Segment Start: Task inputs
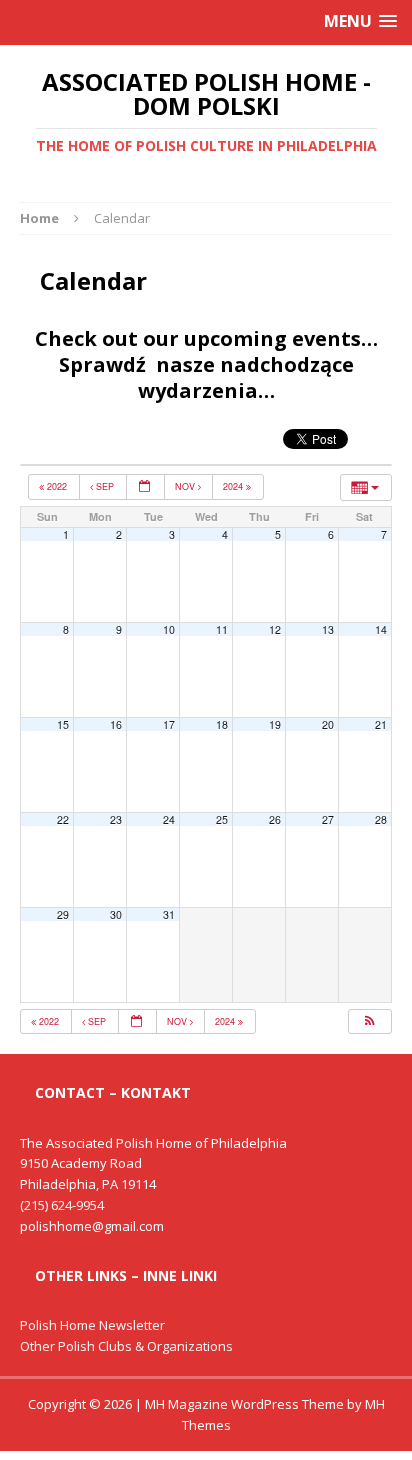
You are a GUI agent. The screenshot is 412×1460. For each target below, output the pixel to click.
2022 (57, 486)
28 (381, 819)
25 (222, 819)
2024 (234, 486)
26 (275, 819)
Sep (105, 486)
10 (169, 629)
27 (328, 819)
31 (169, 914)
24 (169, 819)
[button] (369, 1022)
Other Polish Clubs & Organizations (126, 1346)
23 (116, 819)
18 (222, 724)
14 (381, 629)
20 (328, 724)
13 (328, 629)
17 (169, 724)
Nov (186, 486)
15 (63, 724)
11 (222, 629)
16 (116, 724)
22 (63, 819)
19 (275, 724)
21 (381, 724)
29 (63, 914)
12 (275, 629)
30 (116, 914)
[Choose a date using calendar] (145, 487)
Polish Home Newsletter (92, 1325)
Segment End: Task inputs
Segment Start: Task inputs
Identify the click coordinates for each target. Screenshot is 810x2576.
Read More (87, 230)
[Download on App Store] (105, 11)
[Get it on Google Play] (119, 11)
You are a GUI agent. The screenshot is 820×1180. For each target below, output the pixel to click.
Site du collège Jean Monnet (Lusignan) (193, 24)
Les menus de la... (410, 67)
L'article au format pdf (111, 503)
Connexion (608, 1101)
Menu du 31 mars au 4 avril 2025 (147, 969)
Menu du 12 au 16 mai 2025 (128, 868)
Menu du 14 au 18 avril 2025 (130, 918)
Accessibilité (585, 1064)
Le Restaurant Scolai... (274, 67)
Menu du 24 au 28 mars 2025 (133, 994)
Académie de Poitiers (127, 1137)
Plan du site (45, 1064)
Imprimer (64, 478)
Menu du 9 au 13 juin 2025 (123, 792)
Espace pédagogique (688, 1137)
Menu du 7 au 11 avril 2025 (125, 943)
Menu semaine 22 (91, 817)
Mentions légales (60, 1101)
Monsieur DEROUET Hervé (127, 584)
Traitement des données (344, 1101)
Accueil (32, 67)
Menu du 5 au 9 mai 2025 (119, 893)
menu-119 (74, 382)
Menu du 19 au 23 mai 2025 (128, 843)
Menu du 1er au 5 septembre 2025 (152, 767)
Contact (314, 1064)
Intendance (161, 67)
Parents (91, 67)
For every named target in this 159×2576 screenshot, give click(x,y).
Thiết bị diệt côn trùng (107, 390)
Segment End: Task inputs
Segment Start: Task inputs
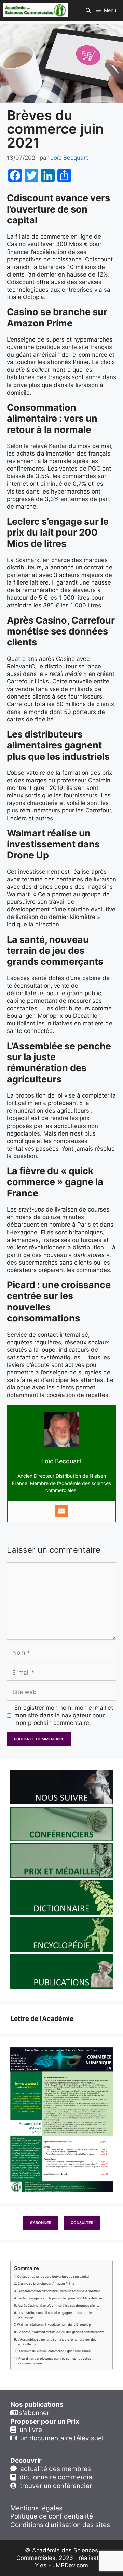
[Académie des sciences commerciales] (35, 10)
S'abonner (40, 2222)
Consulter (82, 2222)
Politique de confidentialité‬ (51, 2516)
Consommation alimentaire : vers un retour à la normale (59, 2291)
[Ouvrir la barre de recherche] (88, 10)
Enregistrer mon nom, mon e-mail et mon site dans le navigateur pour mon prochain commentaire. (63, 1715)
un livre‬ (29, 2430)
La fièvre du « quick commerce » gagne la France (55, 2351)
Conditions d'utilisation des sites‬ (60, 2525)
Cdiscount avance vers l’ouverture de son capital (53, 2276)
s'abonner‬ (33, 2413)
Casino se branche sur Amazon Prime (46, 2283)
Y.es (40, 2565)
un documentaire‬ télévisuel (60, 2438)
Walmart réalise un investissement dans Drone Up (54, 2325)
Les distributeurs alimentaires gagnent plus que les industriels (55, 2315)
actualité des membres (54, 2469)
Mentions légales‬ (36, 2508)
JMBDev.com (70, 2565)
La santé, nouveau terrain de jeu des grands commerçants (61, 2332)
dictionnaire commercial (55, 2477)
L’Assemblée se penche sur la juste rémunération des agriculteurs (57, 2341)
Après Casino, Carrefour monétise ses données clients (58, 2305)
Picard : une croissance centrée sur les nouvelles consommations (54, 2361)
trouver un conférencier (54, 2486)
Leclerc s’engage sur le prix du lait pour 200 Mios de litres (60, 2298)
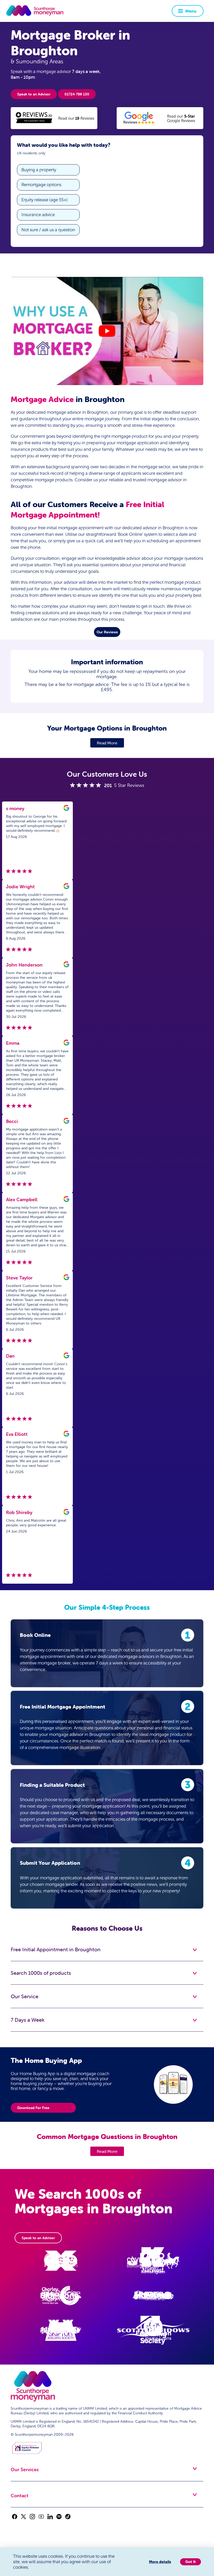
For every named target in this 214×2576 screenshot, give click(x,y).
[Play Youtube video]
Segment End: Task inputs
### What is required
Look above for the line with "Accueil (32, 67)" and the line with "Thiết bị diệt côn trùng (107, 390)". Retype those two lines and every line between them exactly, adding nothing.

### Answer space
Accueil (32, 67)
Menu du 5 au 9 mai 2025 (119, 893)
menu-119 (74, 382)
Menu du 19 au 23 mai 2025 (128, 843)
Menu du 1er au 5 septembre 2025 (152, 767)
Contact (314, 1064)
Intendance (161, 67)
Parents (91, 67)
For every named target in this 159×2576 screenshot, give click(x,y).
Thiết bị diệt côn trùng (107, 390)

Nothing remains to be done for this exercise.